Hewlett-Packard Co., of Palo Alto, Calif., last week announced it will provide a third registry node by the end of the year. Ariba Inc. had been set as a third node host, but the Mountain View, Calif., company will instead become a registrar that recruits companies to post services on the directory.

Potential users said UDDI is only one piece of the puzzle and companies need to consider security and individual business processes.

“Certainly its convenient from the pure data side. Its the business side that complicates matters significantly,” said Nico Potgieter, CIO of Thinq Learning Solutions Inc., a corporate learning company in Billerica, Mass. “Its a step in the right direction.”

Boubez and others said the public registry is the start of enabling a less expensive, more automated exchange of business data over the Web. “The true value will be when industry groups and organizations start using their own private UDDI nodes,” allowing access to select partners and providing more security, Boubez said. He predicted private nodes will emerge next year.

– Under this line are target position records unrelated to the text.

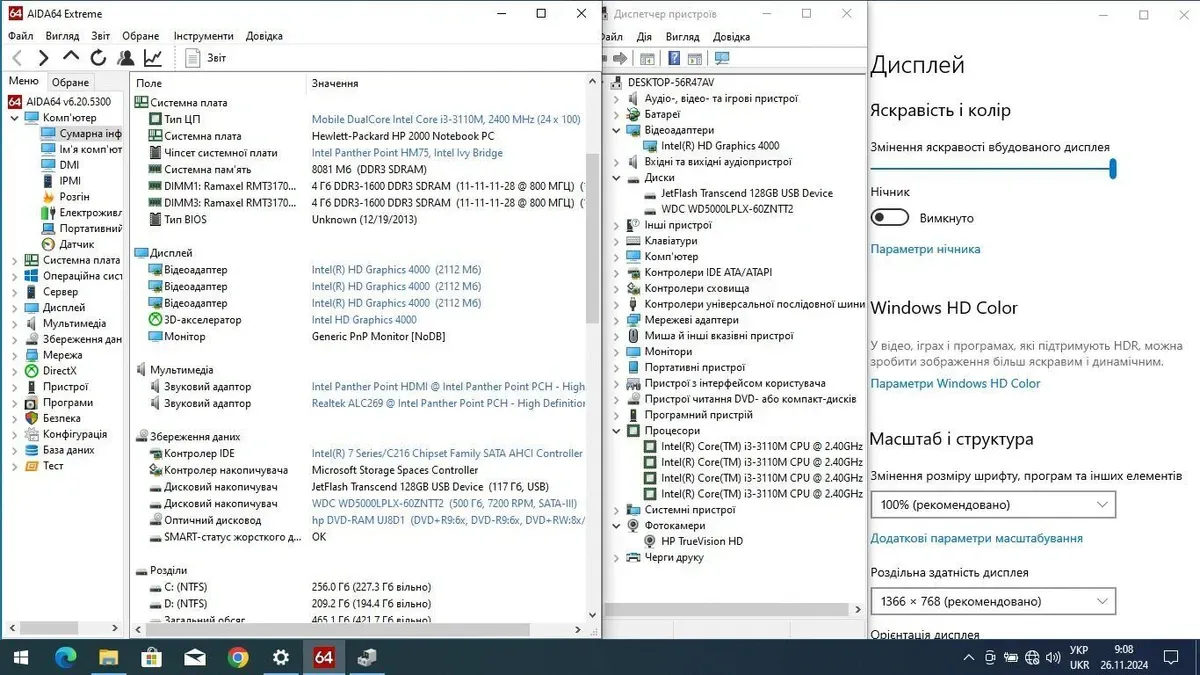Go up one level with AIDA64 up arrow
The width and height of the screenshot is (1200, 675).
70,58
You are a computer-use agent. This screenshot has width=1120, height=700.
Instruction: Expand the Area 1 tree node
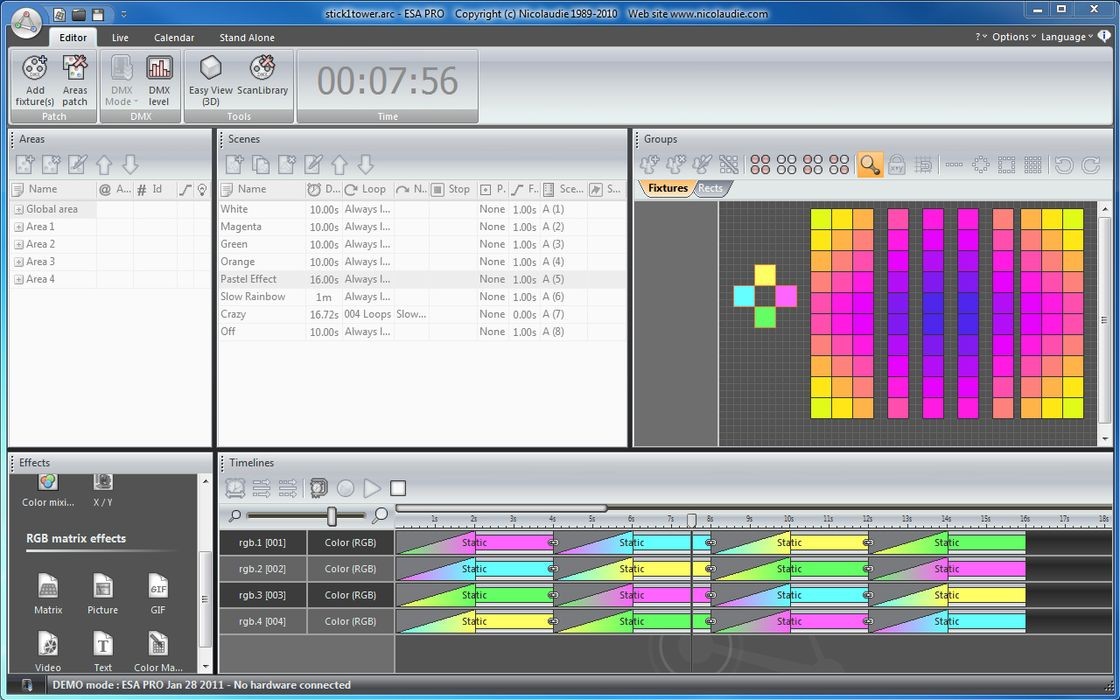18,227
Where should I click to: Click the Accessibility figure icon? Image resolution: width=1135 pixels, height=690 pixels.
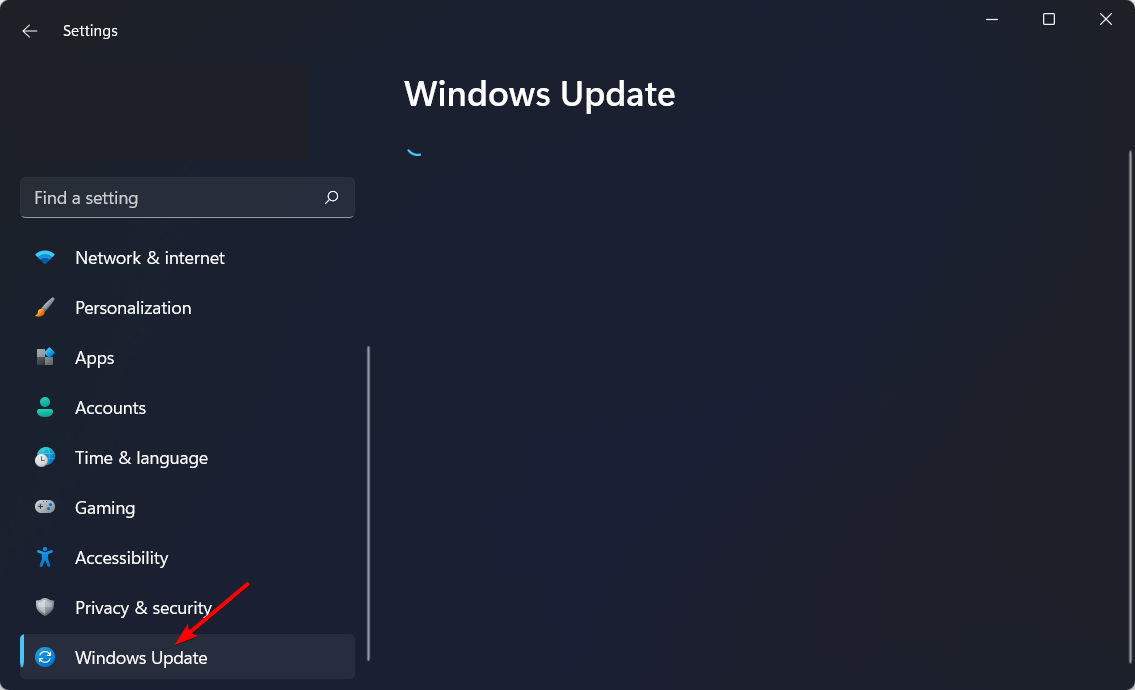pos(45,557)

“There is definitely a huge market for private directories,” said Marc Mercuri, senior director of customer relationship management products and services at Gazelle Systems Inc. In Newton, Mass. Those private registries could be for internal use in large enterprises or for external use by partners, Mercuri said.

Gazelle, which sells Web services aimed at the hospitality industry, is considering starting its own registry eventually. “Right now, theres not a screaing need for it,” said Mercuri.”Restaurant groups generally are not cutting-edge IT.”